__SOURCE DATA__.
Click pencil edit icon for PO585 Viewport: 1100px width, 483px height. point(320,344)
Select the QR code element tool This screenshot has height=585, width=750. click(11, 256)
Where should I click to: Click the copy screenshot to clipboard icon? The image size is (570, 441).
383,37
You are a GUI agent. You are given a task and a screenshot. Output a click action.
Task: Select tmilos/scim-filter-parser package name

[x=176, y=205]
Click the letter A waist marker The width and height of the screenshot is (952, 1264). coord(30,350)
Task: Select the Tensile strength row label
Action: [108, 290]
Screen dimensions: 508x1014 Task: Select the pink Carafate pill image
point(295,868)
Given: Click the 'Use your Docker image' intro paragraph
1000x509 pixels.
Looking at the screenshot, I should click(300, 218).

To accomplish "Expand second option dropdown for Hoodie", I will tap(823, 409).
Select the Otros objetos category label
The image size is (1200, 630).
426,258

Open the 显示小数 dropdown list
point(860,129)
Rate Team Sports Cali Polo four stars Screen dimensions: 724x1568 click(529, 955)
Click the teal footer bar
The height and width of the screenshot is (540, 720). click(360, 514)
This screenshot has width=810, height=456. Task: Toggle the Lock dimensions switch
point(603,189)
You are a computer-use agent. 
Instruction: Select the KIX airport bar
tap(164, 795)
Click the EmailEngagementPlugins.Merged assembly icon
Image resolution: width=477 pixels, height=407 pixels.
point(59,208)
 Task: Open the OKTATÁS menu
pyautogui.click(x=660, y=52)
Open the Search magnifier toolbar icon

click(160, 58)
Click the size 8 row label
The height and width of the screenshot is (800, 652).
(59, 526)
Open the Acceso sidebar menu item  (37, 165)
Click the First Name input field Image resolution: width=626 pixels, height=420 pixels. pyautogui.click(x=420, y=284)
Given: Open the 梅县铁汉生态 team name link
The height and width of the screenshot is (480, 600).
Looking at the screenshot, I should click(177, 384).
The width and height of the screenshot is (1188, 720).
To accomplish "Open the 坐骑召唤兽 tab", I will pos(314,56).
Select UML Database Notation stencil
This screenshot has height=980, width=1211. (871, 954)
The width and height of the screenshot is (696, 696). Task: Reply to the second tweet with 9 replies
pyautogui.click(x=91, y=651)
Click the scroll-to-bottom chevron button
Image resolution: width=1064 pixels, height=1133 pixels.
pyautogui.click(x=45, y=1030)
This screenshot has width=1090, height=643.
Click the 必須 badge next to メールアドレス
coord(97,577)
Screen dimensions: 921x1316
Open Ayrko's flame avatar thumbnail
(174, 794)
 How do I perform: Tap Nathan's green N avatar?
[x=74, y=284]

__PROBLEM DETAILS__.
Return all lines of the material above in which "accomplish" occurs.

__TASK ANSWER__.
To accomplish "Expand second option dropdown for Hoodie", I will tap(823, 409).
To accomplish "Open the 坐骑召唤兽 tab", I will pos(314,56).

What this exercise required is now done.